Events
Fall 2025 Sciame Lecture Series: Nandini Bagchee, Fabian Llonch, and Shawn Rickenbacker
Upcycling: Toward a Pedagogy of Material and Cultural Conservation
Thursday, Nov 6, 2025
5:30 pm - 7:00 pm
Sciame Auditorium (Room 107)
141 Convent Avenue
New York, NY 10031

This in-person lecture is part of the Fall 2025 Sciame Lecture Series, "rePURPOSE."

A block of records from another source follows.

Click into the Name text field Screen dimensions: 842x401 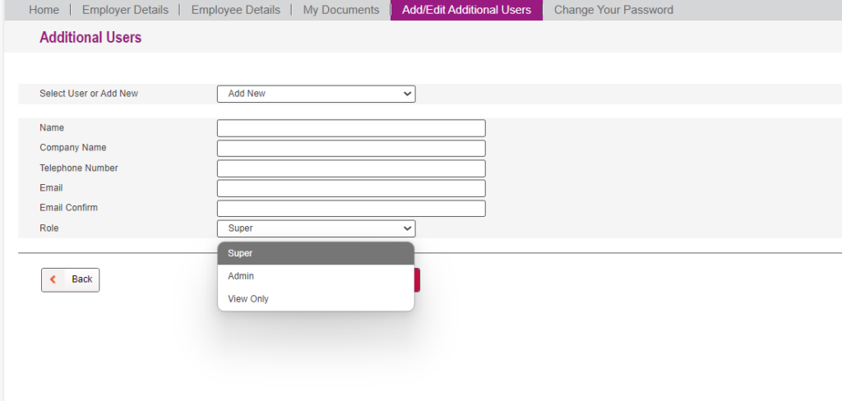pos(351,128)
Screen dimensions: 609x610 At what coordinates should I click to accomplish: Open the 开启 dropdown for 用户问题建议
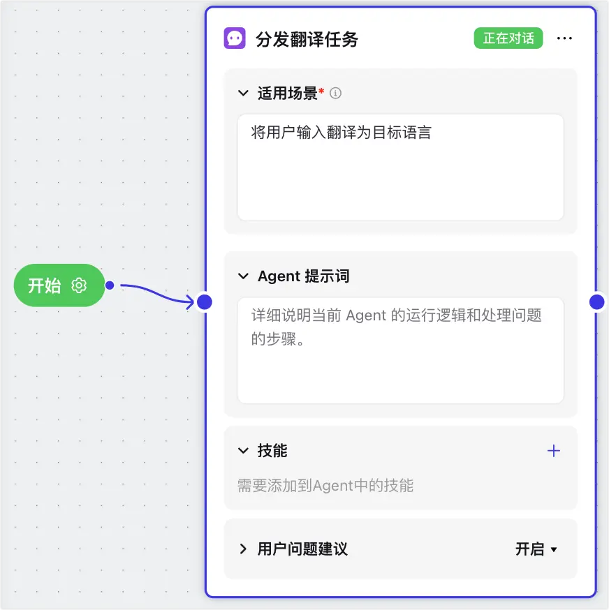point(536,549)
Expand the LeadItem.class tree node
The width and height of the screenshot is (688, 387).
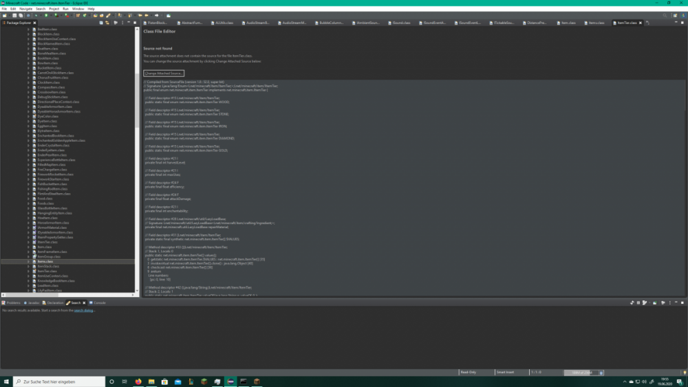[28, 285]
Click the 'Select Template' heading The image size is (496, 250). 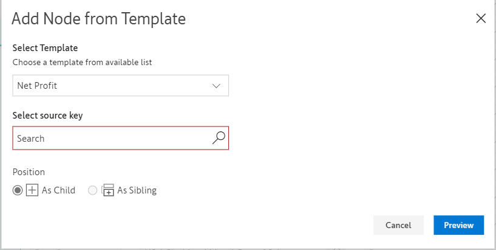pyautogui.click(x=45, y=48)
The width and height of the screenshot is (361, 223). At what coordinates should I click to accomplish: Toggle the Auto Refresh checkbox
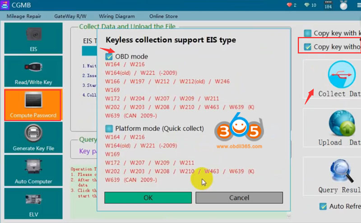[x=323, y=206]
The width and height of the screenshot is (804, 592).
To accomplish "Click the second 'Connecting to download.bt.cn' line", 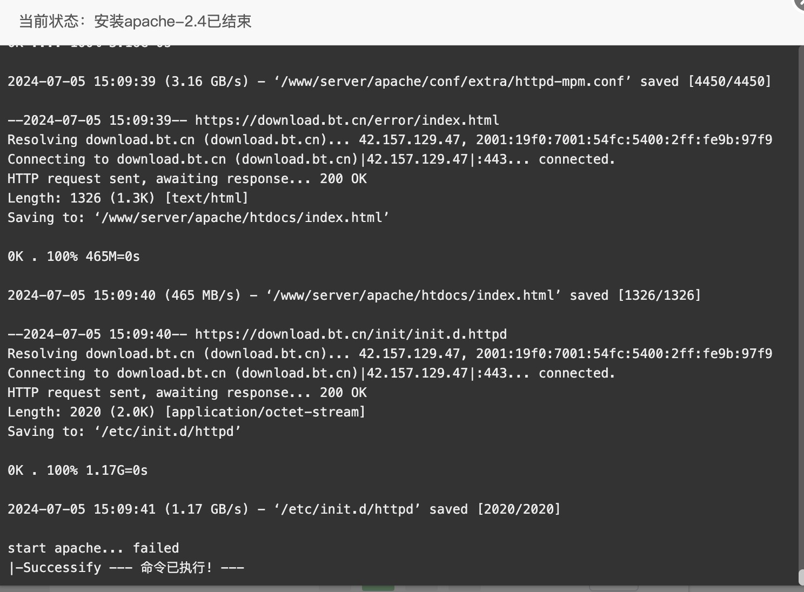I will [311, 373].
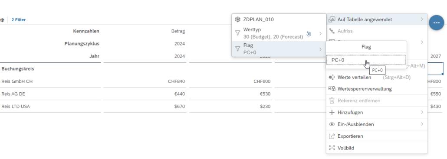Viewport: 447px width, 159px height.
Task: Expand the Werttyp filter chevron
Action: coord(320,33)
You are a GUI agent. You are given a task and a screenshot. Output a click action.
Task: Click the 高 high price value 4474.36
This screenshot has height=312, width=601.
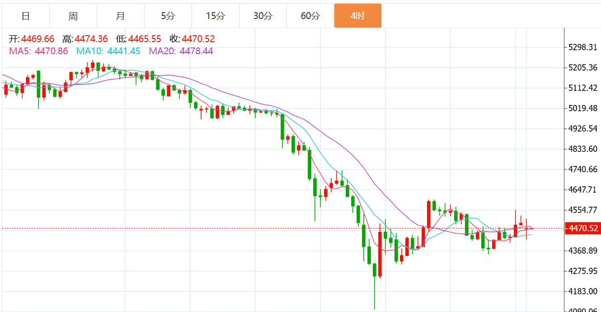[91, 39]
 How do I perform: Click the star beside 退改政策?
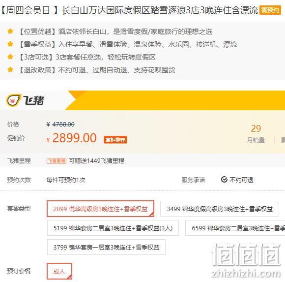coord(10,69)
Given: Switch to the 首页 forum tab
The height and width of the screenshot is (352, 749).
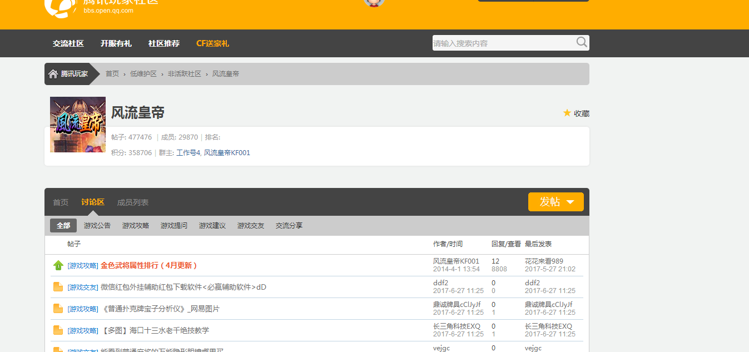Looking at the screenshot, I should pyautogui.click(x=61, y=202).
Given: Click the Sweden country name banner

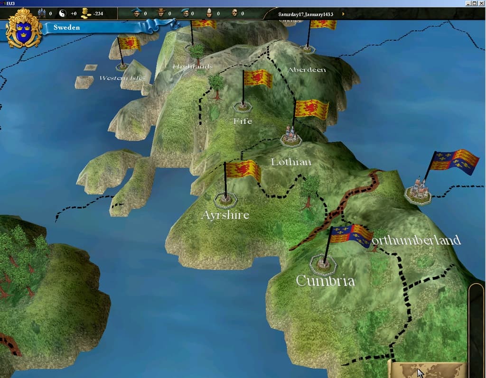Looking at the screenshot, I should (x=66, y=28).
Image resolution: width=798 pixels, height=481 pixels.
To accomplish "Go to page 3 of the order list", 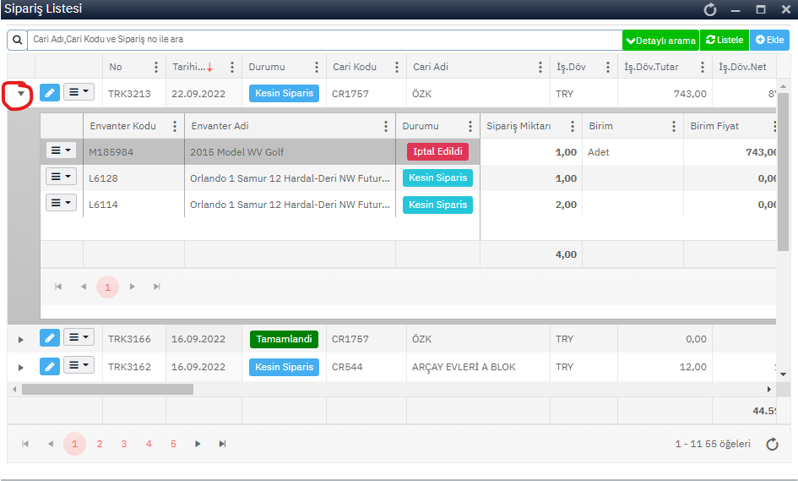I will 124,444.
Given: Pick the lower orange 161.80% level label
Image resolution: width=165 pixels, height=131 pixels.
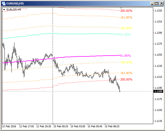Looking at the screenshot, I should point(126,73).
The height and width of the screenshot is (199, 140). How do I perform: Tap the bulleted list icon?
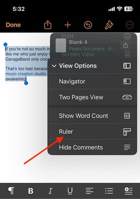coord(109,191)
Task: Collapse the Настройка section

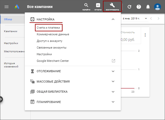Action: pos(113,19)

Prof. Nandini Bagchee is the principal of Bagchee Architects and Associate Professor at the Spitzer School of Architecture (CCNY, CUNY). Her research focuses on activism in architecture and the ways in which ground up collaborative building practices provide an alternative medium for the creation of public space. Nandini is the author of a book on the history and impact of activist-run spaces in New York City entitled, Counter Institution: Activist Estates of the Lower East Side (Fordham University Press, 2018). Nandini’s design work and writing has been published in the New York Times, Interiors Now, Urban Omnibus and the Journal of Architectural Education. She is the recipient of grants from the New York State Council of the Arts, the Lower Manhattan Cultural Council and the Graham Foundation. Her research-based architectural work involves an engagement with grass roots organizations such as the South Bronx Unite, Upbeat NYC, Interference Archive, the Clemente Center and the Laundromat Project in New York City. Through her practice- Bagchee Architects is working with a few different community land trusts in the Bronx, Brooklyn and Queens to design community-controlled spaces.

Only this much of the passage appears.